■ **Problem to work on**
Lines before the one containing "This screenshot has width=800, height=565." are not copied; that line and every one after it, through the end of the material below, are printed exactly, without pictures.

*** Data records

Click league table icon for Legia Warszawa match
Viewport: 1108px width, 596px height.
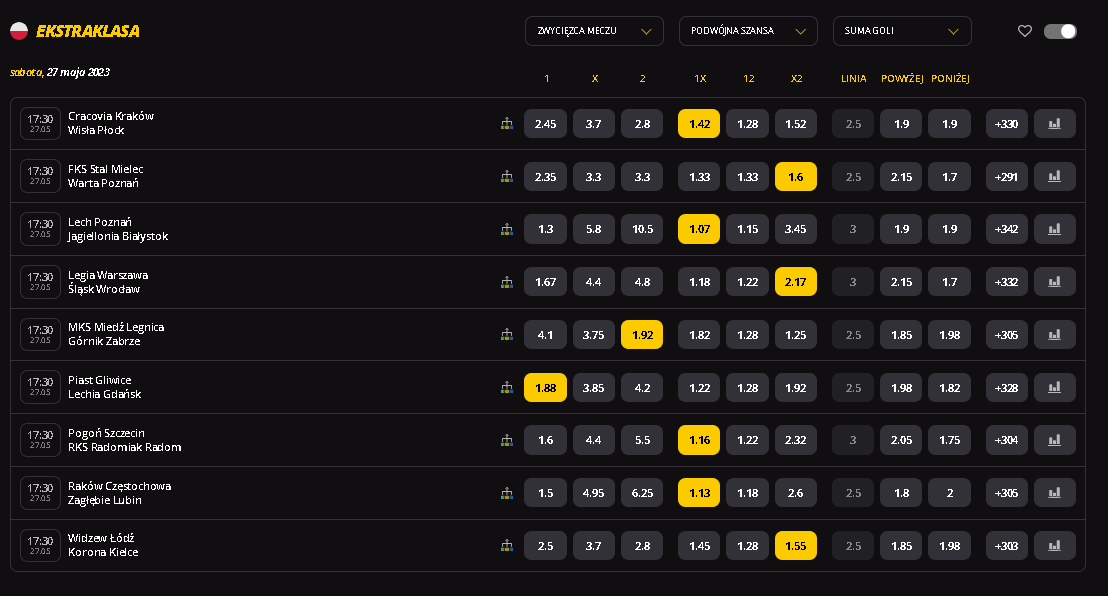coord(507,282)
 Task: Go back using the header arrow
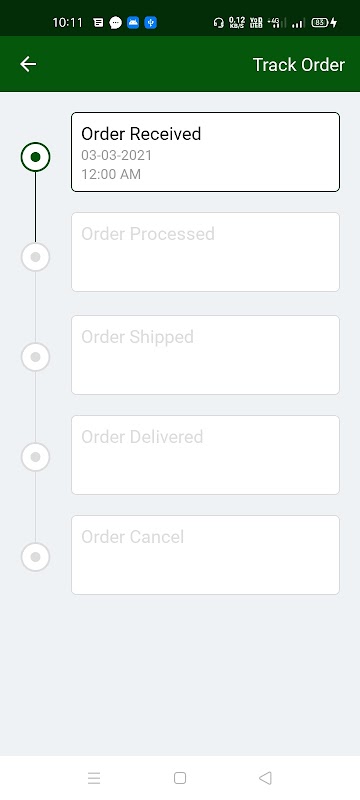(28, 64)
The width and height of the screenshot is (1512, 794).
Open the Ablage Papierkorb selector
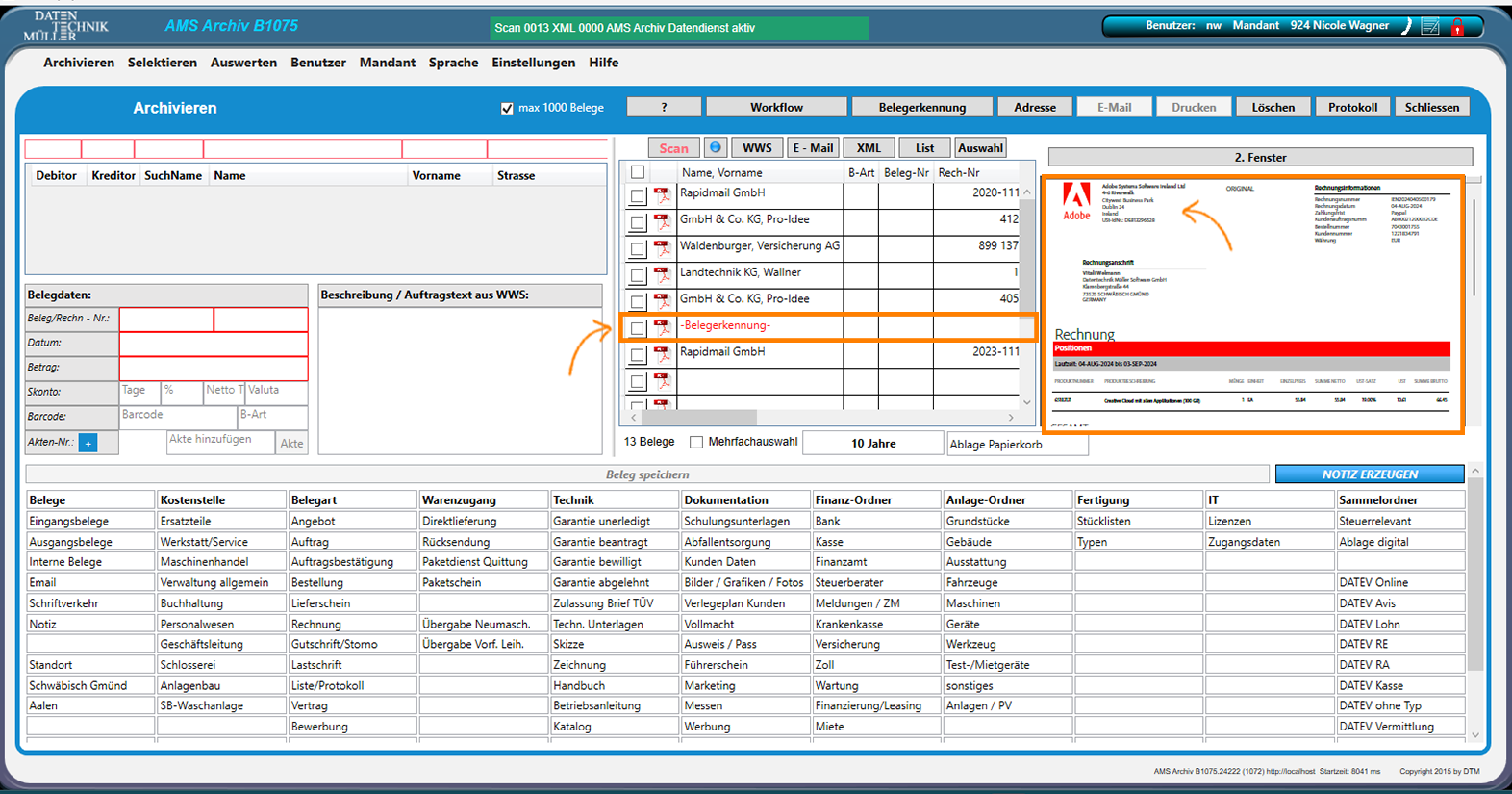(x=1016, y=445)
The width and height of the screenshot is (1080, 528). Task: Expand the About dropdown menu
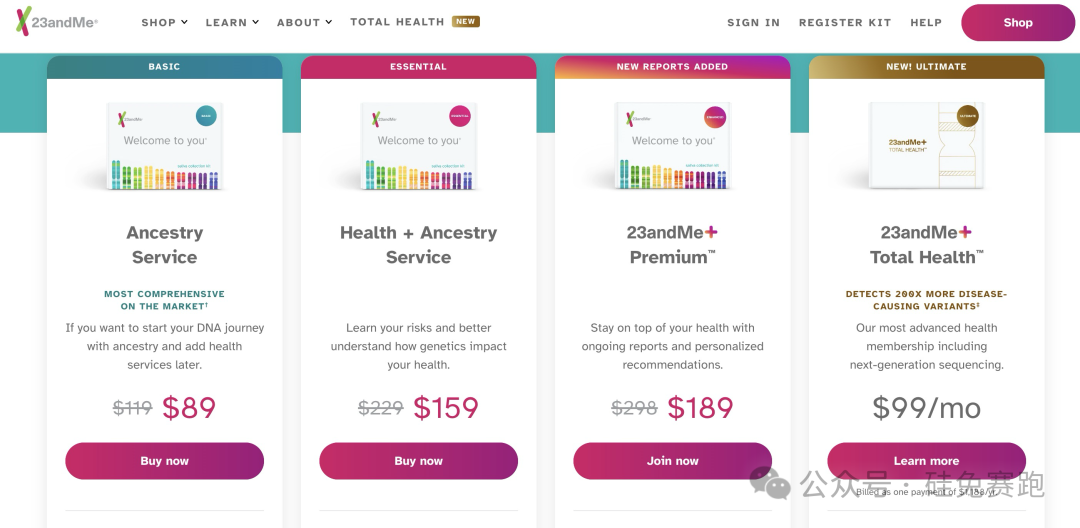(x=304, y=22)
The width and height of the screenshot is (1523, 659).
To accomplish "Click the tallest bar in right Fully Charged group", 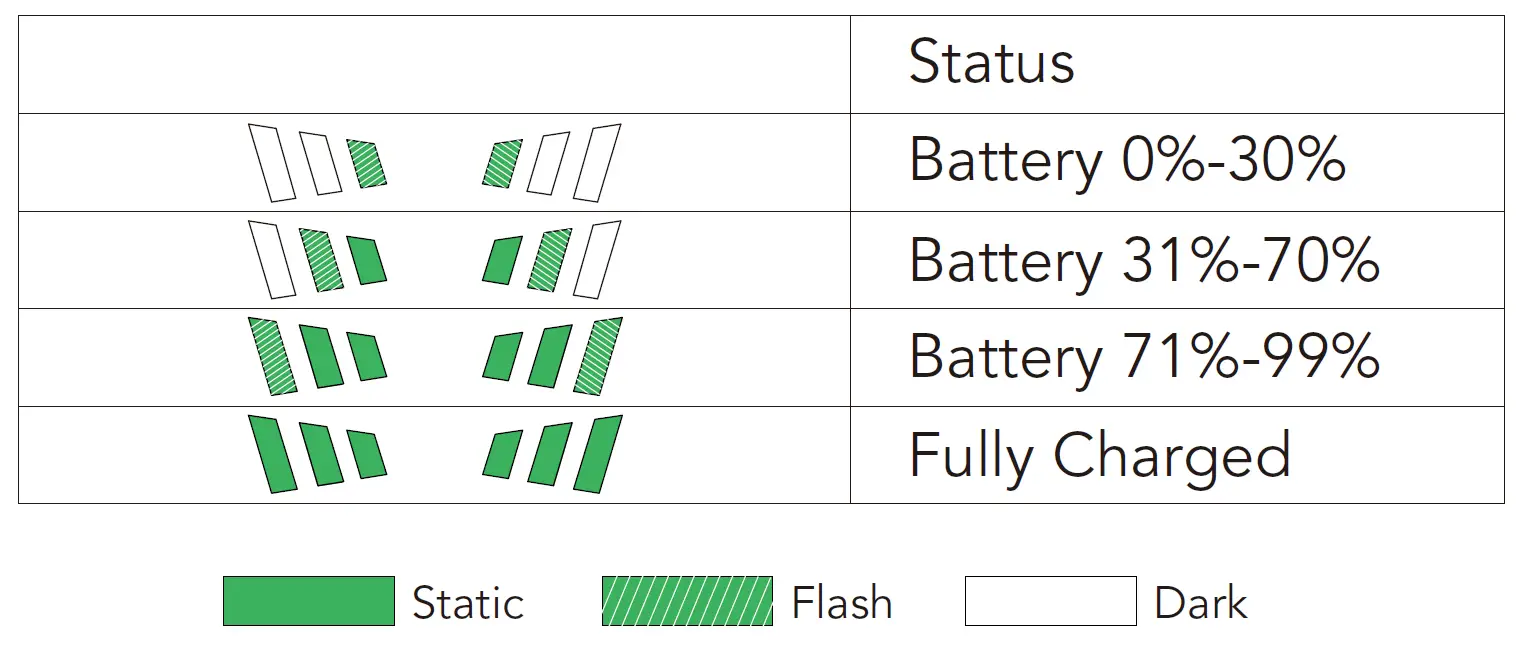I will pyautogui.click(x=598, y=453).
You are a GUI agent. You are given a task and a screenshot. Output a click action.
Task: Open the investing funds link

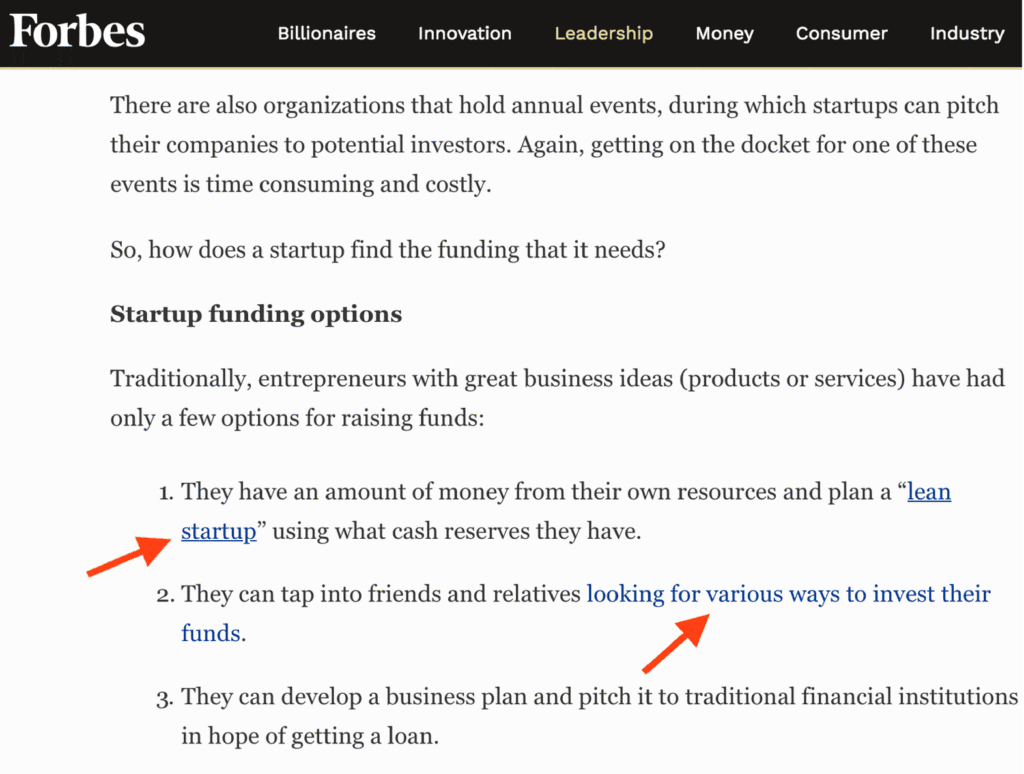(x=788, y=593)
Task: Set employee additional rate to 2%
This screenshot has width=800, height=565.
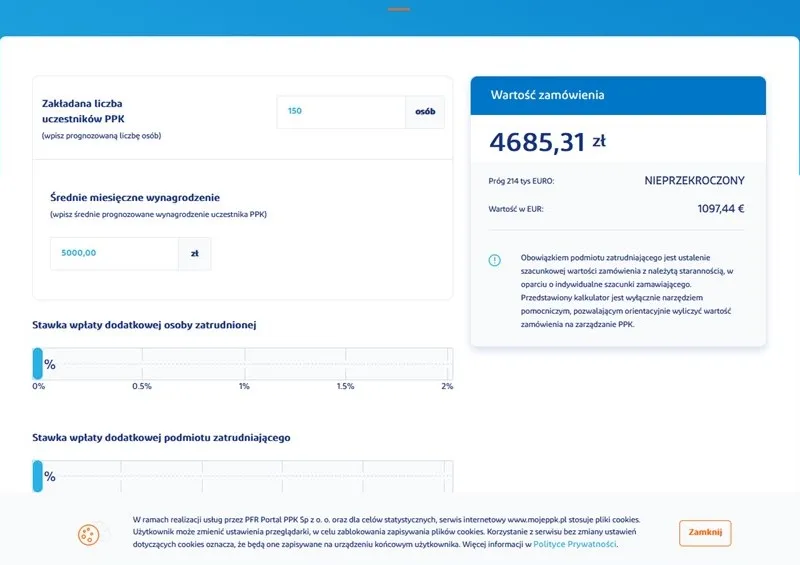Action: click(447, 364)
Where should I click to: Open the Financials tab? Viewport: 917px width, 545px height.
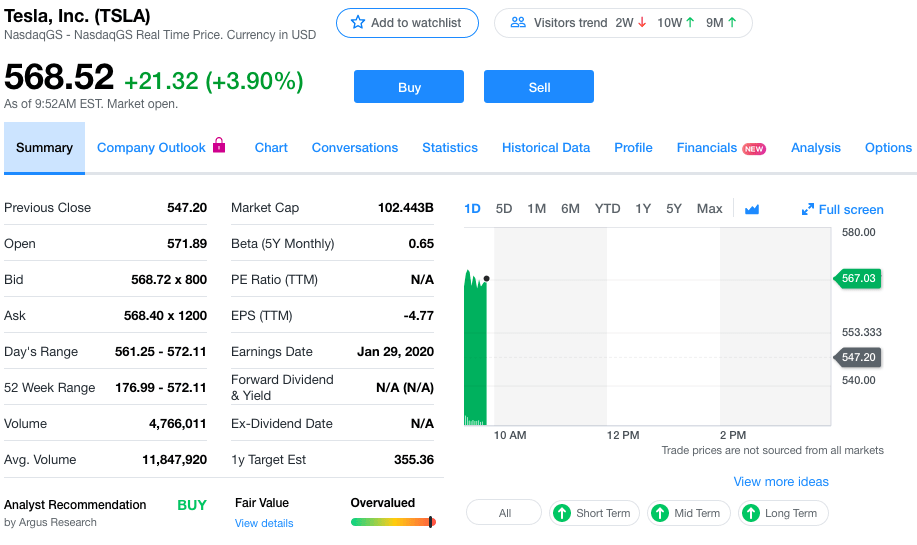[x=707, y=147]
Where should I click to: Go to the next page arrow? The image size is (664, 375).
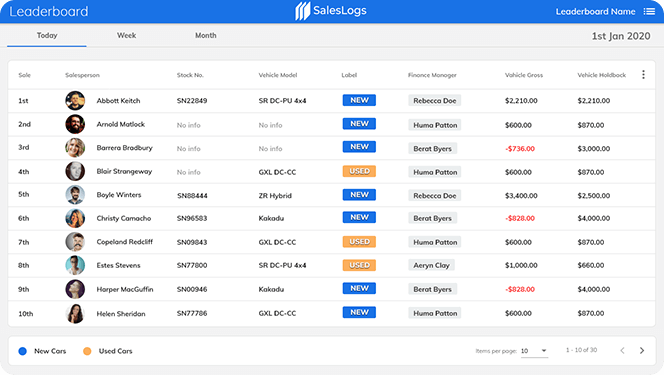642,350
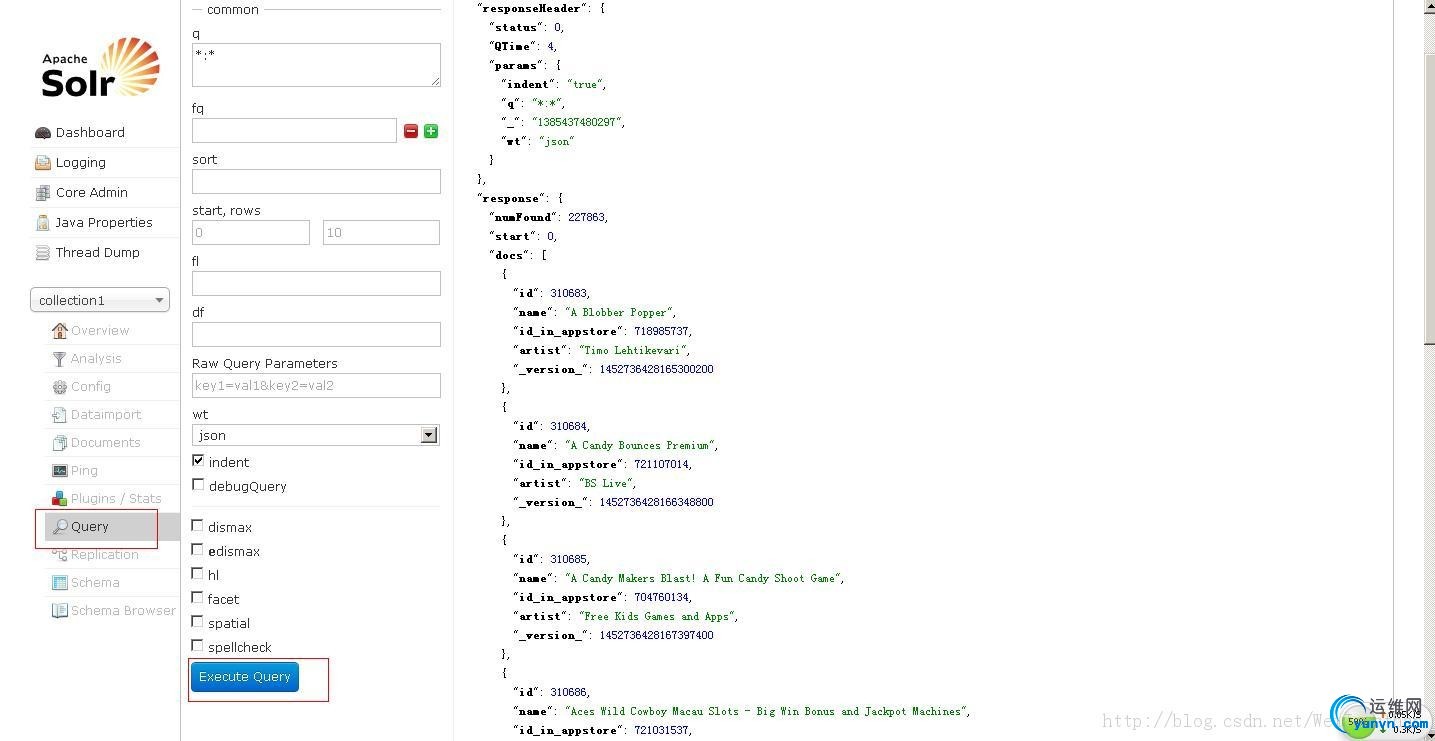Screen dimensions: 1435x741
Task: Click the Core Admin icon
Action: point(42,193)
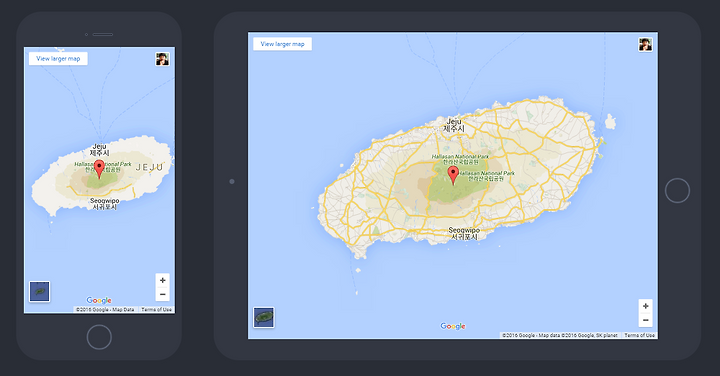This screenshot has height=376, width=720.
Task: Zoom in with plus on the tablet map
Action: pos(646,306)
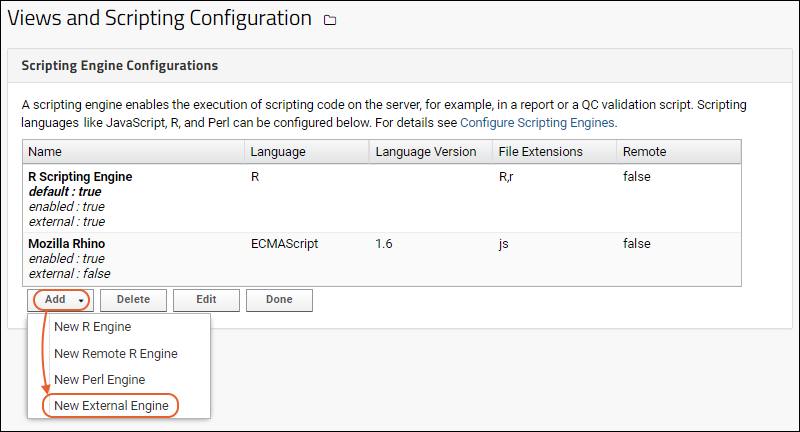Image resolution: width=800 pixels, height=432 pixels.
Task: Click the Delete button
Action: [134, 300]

******

■ **Reply to the task**
This screenshot has width=800, height=565.
Action: click(447, 364)
Where should I click to: Open the Financials tab? Viewport: 917px width, 545px height.
[x=707, y=147]
Where should I click to: Go to the next page arrow? The image size is (664, 375).
642,350
Screen dimensions: 1435x741
Task: Click the Core Admin icon
Action: point(42,193)
This screenshot has height=376, width=720.
Task: Zoom in with plus on the tablet map
Action: pos(646,306)
Image resolution: width=800 pixels, height=432 pixels.
Task: Click the Delete button
Action: [134, 300]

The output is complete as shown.